“Habibi” is about a family that moves from St. Louis, Missouri to Jerusalem. Dr. Abboud is originally from Jerusalem. In fact, he was born before the state of Israel existed. Mrs. Abboud is American which puts their children Liyana and Rafik in a bind once they move to Jerusalem everyone expects them to behave according to the rules there, but the kids still want to cling to their American roots.
The Abboud family is Arab and the majority of their family lives in the West Bank. Only Dr. Abboud speaks Arabic so he does a lot of translating. Liyana ends up going to an Armenian school where she has to learn Arabic with the kindergarteners. On her lunch break she wanders the old city, mostly in the Armenian quarter. In one of the shops she meets Omer who is a non-practicing Jew. This complicates things as you might imagine.

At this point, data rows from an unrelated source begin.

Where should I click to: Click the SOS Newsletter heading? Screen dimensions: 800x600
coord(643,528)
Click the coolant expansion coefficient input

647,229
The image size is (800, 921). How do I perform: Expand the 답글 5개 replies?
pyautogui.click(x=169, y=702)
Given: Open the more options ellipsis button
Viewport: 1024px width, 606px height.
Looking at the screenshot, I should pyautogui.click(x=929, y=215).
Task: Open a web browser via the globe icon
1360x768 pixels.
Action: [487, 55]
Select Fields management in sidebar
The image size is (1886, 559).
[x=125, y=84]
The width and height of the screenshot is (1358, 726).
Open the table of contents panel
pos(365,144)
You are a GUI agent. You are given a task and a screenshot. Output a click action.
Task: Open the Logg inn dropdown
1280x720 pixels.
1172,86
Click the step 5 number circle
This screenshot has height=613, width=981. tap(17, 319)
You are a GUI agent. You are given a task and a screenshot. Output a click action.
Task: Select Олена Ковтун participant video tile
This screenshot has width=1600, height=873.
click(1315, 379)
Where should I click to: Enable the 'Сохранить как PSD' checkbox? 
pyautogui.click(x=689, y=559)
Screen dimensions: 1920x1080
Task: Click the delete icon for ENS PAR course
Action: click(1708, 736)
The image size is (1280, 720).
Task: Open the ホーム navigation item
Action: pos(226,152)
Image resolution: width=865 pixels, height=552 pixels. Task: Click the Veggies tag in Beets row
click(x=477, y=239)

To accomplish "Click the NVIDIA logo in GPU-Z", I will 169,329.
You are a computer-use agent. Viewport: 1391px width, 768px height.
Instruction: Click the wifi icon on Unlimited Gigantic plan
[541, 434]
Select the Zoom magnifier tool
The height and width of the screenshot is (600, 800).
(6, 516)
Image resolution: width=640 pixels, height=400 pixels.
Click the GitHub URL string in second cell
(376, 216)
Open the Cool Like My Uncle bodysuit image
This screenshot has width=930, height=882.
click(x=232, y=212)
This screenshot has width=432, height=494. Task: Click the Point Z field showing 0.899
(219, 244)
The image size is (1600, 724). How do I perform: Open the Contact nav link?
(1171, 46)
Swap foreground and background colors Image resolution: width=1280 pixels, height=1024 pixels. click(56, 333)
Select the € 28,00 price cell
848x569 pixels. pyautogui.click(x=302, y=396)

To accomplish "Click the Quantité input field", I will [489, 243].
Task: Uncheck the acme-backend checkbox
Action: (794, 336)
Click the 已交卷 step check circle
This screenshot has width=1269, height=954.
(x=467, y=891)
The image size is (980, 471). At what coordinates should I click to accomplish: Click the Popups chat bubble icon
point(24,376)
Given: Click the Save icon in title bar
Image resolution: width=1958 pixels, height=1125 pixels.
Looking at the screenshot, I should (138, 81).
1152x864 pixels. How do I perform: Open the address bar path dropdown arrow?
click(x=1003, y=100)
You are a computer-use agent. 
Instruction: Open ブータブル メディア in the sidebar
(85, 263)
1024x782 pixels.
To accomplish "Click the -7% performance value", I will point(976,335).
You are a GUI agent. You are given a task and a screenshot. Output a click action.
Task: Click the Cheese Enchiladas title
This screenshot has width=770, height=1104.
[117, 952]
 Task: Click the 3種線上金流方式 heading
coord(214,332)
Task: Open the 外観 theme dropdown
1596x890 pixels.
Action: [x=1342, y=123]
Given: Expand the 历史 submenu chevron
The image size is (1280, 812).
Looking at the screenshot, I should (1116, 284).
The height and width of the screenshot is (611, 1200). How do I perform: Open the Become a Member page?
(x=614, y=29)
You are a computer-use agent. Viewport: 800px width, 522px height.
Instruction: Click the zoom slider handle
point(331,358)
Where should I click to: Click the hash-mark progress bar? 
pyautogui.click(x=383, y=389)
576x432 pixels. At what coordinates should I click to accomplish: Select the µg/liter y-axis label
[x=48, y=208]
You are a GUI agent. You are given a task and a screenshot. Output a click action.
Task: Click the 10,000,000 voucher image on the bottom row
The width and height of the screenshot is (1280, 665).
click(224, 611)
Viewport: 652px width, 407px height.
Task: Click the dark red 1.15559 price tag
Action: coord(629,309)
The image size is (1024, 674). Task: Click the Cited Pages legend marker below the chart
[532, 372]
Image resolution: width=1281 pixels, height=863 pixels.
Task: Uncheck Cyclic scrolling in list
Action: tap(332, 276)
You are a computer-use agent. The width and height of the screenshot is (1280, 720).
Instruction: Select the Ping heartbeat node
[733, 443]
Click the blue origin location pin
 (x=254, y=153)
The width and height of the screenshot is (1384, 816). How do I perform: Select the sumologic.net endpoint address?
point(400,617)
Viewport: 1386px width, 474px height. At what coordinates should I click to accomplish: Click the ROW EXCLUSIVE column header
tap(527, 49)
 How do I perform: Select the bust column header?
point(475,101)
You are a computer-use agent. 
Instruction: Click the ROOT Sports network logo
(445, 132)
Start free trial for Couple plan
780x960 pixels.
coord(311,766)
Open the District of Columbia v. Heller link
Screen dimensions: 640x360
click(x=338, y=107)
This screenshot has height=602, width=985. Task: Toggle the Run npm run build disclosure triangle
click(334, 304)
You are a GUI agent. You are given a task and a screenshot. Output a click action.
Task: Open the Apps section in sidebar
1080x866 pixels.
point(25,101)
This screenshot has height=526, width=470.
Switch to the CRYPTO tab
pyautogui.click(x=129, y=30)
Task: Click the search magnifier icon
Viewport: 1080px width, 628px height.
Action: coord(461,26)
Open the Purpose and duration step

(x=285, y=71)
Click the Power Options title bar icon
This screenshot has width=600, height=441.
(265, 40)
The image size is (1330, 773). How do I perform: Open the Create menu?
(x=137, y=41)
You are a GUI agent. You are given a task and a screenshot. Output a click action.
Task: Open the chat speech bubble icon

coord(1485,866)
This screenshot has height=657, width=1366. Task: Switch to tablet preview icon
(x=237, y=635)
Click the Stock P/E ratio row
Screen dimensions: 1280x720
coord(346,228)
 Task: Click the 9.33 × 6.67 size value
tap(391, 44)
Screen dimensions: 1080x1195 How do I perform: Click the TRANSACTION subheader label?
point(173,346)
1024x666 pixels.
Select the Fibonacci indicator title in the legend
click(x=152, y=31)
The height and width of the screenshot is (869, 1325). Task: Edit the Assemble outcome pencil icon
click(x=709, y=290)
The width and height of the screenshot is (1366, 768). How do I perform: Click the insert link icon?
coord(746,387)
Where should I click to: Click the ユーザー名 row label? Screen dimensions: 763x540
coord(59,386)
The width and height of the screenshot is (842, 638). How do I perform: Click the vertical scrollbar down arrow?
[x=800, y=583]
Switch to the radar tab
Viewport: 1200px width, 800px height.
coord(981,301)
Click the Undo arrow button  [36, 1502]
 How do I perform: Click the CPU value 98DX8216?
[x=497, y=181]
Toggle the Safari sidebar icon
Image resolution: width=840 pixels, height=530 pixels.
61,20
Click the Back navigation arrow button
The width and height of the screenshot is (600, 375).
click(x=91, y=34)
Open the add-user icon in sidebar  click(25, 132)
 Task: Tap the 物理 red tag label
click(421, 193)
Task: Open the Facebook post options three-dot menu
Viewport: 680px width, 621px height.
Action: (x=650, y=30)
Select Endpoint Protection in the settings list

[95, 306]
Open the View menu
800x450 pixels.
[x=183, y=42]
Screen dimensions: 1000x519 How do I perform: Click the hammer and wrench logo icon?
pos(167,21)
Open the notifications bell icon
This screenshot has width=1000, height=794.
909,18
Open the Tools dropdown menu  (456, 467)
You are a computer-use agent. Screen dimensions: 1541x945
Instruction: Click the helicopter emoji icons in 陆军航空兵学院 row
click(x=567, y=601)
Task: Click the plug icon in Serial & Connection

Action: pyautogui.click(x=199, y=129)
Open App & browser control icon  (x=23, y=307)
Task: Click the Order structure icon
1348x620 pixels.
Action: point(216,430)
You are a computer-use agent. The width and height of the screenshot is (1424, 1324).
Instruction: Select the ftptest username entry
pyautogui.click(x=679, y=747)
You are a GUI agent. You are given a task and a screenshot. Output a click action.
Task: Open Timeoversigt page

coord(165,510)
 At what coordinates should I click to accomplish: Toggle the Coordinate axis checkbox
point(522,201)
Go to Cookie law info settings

This book read as if I was reading a poem. It’s very imaginative and there’s barely any narrative even though it’s all in prose. Each chapter is short and shares a vignette in the life of Liyana and her family. On the one hand I liked this non-traditional method of writing, but on the other I wanted more development.
The one thing I will give Naomi Shibab Nye, is that she was able to tell Liyana’s story without the Arab-Jewish conflict consume it. Yet I didn’t feel like she avoided it either. It was a careful balance and it left the reader with room consider all sides. What I appreciated was that it shows a lot of the Arab side as in their daily lives and experiences, and run ins with the Israeli soldiers, but it doesn’t get very political. In the U.S. we often only hear the Jewish side and “Habibi” offers another voice to this conflict.
It’s a fast, easy read and one I don’t know that I’ll return too. It almost felt too YA for me. For a first time read, it was enjoyable though.